# Plan of action



## Sooner (Feb 1, 2008)

I recently had the opportunity to bid on a chain of stand-alone drugstores in my area, 30 in all. The size of each lot varies from 50 to 100 parking spaces/store. I will be blowing/sweeping/emptying trash/policing landscaping (not all stores have landscaping and those that do have very little). Most stores are less than 5-10 miles apart but a few are 20+miles out of mid-town in suburbs. The district mgr. was unsure of the frequency of each store, so I showed him from 1/week to nightly bids on each store. I am uncertain as to how many stores of this size/service level I can expect to accomplish/night with one truck (Schwarze S348I) and worker. Also, I am not sure what to do with all of those full trash bags, as there are two receptacles/store and their dumpsters are locked up b/c of prescription info laws. I currently have few enough contracts where I can finish each night and empty/clean my truck during the day at the local dump, but I forsee filling my truck up more than once each night and am not sure where I will be able to dump it in order to continue w/the night's sweeping! Thank you in advance for any suggestions/comments.


----------



## cleansweep (Jan 9, 2007)

Ask the district mgr for keys to all or some.(if prescip laws allow) 
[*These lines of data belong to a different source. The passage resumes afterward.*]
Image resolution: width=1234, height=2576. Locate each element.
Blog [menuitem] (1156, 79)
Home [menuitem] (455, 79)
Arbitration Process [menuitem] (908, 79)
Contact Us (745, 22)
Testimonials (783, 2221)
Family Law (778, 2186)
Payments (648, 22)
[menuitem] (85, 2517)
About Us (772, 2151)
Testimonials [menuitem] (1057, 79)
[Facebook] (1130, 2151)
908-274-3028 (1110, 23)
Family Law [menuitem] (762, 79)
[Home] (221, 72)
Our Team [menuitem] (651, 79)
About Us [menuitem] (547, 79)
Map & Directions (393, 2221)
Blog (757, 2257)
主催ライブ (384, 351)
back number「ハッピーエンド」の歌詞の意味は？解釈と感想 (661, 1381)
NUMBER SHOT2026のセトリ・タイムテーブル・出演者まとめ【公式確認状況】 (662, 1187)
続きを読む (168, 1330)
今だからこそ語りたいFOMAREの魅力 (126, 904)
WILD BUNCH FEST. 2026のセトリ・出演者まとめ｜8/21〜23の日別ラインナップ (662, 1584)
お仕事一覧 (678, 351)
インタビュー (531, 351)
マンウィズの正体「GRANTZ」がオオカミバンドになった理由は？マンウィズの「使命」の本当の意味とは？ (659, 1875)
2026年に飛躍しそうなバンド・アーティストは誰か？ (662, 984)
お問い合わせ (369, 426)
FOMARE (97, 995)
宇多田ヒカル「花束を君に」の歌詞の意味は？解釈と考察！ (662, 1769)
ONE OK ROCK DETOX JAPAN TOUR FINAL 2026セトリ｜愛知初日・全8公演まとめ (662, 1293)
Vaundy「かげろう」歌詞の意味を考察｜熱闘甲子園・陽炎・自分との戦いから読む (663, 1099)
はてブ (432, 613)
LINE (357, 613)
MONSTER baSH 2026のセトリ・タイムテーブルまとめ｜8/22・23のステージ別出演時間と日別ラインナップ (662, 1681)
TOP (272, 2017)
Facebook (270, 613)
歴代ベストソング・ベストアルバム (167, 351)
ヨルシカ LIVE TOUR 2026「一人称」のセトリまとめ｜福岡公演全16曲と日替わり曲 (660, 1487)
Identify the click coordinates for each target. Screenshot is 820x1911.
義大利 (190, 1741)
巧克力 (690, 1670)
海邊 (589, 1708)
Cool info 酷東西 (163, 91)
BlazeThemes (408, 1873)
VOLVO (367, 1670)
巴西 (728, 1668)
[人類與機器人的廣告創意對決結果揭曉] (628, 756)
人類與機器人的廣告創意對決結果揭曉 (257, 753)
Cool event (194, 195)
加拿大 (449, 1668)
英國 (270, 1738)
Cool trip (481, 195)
Locate you own bin on some of the sites- it will cost out of pocket but save your trip to dump.


----------



## Sooner (Feb 1, 2008)

*No Keys*

Keys are a no-go. Prescrip Laws don't allow. The current sweeping co. just chucks the bags over the fence into the dumpster area and expects the trash co. to pick them up! I refuse to do something like that. I guess I'll talk to the sanitation dept. and see about getting a few dumpsters. I thought about hiring a day porter to drive a pickup to each store and empty trash/police landscaping and take the bags w/him. Then my truck can just come through and blow/sweep each store. Not sure if the cost would be worth an extra guy/truck vs. time it would save, thus increasing the number of stores we could do/night.


----------



## hickslawns (Dec 18, 2004)

Sooner-Just get a dumpster. Dump at your shop or wherever you set your dumpster. You can dump before you go out, and while out if need be. We do several large retail stores in one night with 6 cans in one plaza and do not need to empty our smaller truck. Haven't gotten our new truck in service yet, but certainly expect to dump once a night just like the other.


----------



## Sooner (Feb 1, 2008)

When I had just started my business, I was using a friend's dumpster at his business and we just upped the times/week it was emptied. The manager for the trash co. called me and said that I couldn't dump in dumpsters with my truck becasue of the amount of dirt made the dumpsters too heavy. I don't pick up an inordinate amount of dirt vs. any other sweeper to my knowledge. Is this guy right, or is he just being difficult? We worked out a deal and now I go to the dump in the mornings and empty my truck, but would much rather have a dumpster of my own at my place to save trips to the dump and have the ability to dump/clean my truck as soon as I get back from my route. Should I go up there and raise hell until he agrees to let me use a dumpster?


----------